[Supplied information — start]

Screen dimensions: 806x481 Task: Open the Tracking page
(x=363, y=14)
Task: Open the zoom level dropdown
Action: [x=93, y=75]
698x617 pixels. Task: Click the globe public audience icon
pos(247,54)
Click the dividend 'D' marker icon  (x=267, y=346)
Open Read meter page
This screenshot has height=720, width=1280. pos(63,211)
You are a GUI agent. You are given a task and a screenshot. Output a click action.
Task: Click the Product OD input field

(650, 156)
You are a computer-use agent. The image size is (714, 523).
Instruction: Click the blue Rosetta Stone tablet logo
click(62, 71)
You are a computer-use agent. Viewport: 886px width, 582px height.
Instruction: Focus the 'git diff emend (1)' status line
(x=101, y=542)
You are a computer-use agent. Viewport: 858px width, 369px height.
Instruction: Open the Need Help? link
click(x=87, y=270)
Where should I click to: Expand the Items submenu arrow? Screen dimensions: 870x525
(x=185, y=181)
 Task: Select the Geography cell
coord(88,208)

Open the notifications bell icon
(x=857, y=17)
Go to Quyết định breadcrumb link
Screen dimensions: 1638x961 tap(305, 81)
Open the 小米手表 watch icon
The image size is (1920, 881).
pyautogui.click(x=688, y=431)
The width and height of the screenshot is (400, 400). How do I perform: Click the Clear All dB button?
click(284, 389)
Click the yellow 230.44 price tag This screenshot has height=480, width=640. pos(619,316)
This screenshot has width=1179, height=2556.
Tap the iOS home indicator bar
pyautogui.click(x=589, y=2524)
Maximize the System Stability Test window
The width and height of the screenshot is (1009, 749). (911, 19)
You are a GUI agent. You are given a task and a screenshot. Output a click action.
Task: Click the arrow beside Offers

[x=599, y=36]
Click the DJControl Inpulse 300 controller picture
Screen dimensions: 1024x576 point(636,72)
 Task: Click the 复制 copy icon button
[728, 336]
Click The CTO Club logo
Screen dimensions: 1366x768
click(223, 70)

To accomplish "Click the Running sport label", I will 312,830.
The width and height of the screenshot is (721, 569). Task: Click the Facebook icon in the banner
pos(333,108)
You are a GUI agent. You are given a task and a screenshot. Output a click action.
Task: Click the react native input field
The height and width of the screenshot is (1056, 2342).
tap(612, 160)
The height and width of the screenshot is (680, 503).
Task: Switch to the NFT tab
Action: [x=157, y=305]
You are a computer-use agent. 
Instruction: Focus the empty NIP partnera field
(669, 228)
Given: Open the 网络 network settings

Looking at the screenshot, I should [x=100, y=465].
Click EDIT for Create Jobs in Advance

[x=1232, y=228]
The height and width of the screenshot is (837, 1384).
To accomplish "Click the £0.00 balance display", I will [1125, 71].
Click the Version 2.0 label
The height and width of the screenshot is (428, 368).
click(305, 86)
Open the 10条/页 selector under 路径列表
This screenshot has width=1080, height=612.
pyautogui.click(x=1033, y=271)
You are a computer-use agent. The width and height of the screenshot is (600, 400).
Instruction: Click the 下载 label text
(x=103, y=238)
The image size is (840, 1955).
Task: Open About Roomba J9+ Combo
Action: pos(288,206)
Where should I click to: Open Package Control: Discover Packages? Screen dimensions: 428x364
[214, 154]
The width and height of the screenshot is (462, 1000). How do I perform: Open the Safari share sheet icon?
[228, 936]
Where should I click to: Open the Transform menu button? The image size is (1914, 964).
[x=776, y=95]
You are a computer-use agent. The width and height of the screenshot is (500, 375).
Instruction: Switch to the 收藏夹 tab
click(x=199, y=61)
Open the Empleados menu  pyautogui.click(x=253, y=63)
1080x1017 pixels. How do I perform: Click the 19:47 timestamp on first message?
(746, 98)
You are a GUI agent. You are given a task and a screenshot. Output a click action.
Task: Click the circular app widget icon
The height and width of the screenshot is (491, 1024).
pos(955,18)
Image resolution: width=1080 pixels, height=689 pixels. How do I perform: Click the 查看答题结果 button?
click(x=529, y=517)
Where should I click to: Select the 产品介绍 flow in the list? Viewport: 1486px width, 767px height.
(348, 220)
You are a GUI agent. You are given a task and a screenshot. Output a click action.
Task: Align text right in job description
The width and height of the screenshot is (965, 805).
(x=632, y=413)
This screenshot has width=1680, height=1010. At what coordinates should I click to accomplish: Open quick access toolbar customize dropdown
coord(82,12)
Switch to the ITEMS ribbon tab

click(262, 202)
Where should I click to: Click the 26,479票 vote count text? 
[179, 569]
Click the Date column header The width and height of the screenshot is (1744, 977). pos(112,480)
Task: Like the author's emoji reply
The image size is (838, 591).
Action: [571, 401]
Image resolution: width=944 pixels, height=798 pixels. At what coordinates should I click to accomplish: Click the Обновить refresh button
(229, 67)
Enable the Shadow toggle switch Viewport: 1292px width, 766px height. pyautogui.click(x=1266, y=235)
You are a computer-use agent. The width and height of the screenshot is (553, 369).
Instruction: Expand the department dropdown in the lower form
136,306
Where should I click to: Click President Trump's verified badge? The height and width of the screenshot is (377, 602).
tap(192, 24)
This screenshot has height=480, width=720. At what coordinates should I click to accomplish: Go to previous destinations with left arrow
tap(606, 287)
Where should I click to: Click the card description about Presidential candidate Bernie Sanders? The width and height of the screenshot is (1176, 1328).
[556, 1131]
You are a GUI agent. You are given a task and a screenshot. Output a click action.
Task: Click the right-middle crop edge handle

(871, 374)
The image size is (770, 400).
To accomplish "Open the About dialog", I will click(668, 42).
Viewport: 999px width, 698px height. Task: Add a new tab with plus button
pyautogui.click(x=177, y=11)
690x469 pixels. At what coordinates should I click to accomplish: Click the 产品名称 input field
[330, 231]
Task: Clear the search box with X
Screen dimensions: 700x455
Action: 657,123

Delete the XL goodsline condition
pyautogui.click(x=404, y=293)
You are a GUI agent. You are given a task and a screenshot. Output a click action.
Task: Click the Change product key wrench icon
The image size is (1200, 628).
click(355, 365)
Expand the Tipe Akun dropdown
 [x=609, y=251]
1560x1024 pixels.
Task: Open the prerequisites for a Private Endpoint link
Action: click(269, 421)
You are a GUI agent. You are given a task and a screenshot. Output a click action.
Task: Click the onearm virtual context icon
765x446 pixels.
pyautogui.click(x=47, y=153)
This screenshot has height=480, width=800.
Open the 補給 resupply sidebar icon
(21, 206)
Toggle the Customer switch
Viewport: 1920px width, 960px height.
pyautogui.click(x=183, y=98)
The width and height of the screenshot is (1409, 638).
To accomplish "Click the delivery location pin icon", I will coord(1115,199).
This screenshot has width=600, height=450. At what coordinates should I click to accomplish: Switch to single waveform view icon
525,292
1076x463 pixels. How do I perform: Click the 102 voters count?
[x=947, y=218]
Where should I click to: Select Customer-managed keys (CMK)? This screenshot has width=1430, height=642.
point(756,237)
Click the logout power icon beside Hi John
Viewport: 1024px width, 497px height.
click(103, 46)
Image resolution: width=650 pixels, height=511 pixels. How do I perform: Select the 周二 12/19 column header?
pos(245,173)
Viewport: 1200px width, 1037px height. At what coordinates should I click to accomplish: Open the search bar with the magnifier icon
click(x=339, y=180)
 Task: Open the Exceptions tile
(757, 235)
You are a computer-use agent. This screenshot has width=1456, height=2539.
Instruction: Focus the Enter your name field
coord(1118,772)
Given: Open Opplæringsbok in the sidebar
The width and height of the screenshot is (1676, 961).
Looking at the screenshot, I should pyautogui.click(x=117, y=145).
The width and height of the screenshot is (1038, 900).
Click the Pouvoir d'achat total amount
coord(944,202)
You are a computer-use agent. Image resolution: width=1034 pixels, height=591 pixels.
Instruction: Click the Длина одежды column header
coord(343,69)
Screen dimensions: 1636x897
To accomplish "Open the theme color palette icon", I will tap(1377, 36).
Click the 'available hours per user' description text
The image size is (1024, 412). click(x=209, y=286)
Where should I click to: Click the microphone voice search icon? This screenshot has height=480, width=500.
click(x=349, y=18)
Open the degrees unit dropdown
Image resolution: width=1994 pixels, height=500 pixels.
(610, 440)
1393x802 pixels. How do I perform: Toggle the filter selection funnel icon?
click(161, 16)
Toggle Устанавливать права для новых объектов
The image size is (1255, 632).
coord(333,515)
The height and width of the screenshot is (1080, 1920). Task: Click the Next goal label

[Supplied information — finish]

Exercise details:
Please copy only the lines between the first line of the entries and the line with "Click the dividend", keeping those two end lines as well, exactly as written.

Answer section:
Screen dimensions: 806x481 Task: Open the Tracking page
(x=363, y=14)
Task: Open the zoom level dropdown
Action: [x=93, y=75]
698x617 pixels. Task: Click the globe public audience icon
pos(247,54)
Click the dividend 'D' marker icon  (x=267, y=346)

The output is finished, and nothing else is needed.